KKVV

Las Vegas, Nevada; United States;
- Frequency: 1060 kHz
- Branding: Best News Radio

Programming
- Format: Christian talk and teaching
- Affiliations: SRN News

Ownership
- Owner: Las Vegas Broadcasters, Inc.

History
- First air date: May 1, 1990; 35 years ago

Technical information
- Licensing authority: FCC
- Facility ID: 36642
- Class: D
- Power: 5,000 watts day 43 watts night
- Transmitter coordinates: 36°9′22″N 115°15′32″W﻿ / ﻿36.15611°N 115.25889°W
- Translator: 100.1 K261ES (Las Vegas) 106.1 K291BX (Las Vegas)

Links
- Public license information: Public file; LMS;
- Webcast: Listen live
- Website: kkvv.com

= KKVV =

KKVV (1060 AM) is a non-commercial, listener-supported radio station in Las Vegas, Nevada, airing a Christian talk and teaching radio format.
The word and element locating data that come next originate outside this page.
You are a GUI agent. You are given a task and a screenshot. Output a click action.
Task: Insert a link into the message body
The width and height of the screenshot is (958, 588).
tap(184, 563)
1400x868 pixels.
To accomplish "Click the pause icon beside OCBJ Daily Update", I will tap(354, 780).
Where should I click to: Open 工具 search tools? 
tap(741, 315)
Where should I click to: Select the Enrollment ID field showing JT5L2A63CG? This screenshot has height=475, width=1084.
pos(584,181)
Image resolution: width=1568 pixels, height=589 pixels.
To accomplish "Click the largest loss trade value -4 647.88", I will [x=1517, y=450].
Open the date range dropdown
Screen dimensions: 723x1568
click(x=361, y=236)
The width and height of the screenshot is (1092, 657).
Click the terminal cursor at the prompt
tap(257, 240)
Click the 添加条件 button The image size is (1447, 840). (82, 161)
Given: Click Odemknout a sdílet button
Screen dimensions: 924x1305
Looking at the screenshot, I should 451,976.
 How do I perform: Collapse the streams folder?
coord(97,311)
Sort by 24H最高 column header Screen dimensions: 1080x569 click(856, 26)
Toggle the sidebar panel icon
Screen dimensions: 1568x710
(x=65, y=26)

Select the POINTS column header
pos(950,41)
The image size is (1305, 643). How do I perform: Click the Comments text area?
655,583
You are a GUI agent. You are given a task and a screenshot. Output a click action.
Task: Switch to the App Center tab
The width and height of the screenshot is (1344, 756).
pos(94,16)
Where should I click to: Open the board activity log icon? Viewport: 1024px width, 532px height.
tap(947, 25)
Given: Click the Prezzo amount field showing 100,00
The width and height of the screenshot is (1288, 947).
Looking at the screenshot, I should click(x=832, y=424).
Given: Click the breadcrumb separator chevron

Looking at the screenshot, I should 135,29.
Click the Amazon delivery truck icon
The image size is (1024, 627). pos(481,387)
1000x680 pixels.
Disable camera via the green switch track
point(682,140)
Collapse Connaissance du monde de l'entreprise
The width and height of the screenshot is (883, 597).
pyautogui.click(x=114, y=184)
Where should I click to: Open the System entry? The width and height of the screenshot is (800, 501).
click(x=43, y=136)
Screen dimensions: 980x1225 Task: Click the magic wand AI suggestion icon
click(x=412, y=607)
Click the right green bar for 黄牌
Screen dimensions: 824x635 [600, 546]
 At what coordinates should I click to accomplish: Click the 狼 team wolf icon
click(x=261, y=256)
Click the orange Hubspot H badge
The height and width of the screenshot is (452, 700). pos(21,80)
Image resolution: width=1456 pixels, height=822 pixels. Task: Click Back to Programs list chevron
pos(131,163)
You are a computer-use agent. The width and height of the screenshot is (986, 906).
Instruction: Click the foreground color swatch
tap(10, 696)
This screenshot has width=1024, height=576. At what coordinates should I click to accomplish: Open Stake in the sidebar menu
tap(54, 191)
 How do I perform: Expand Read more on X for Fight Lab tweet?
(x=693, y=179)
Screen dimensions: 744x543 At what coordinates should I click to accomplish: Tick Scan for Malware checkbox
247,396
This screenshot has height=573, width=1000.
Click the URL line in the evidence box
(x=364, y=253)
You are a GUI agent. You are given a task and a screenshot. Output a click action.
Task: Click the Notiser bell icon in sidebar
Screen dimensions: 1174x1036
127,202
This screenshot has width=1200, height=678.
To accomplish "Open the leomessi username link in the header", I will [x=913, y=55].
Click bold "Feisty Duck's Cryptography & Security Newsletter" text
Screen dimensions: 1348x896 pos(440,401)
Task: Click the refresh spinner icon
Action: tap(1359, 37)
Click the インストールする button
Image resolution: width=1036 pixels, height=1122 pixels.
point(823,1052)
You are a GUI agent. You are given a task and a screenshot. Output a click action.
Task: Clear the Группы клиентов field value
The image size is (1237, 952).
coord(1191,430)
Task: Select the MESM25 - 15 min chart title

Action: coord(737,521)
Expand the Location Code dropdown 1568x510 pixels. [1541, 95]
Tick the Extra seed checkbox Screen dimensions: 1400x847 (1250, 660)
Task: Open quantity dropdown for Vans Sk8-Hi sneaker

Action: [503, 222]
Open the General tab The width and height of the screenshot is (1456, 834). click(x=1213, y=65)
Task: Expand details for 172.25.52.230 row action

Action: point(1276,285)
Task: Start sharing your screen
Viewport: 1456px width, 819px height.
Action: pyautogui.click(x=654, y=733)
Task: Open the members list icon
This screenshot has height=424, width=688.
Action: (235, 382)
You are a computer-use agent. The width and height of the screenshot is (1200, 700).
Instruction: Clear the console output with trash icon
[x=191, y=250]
It is owned by Advance Ministries, Inc., and operates as a non-profit organization. National religious leaders heard on KKVV include Alistair Begg, J. Vernon McGee, Charles Stanley, Greg Laurie and Jim Daly with Focus on the Family. Updates are provided by SRN News. The studios are on Highland Drive.

By day, KKVV is powered at 5,000 watts using a non-directional antenna on Del Ray Avenue at South Buffalo Drive. But 1060 AM is a clear channel frequency reserved for XECPAE Mexico City and KYW Philadelphia. KKVV is also adjacent to 1070 KNX Los Angeles, a Class A station. To avoid interference at night, KKVV reduces power to 43 watts. KKVV programming is also heard on FM translators at 100.1 and 106.1 MHz.

==History==
The station first signed on the air on May 1, 1990. The call sign, while it was still an unbuilt construction permit, was KREL. The call letters were changed to KKVV on March 1, 1989, a year before the station went on the air.

In 1993, the station was bought by Las Vegas Broadcasters, Inc. The price tag was only $17,000. Management changed the format to Christian talk and teaching, using a brokered programming model, where preachers buys time on the air and use it in part to seek donations to their ministries. By 1994, about six hours of each day's 14 hours of broadcasting were locally produced.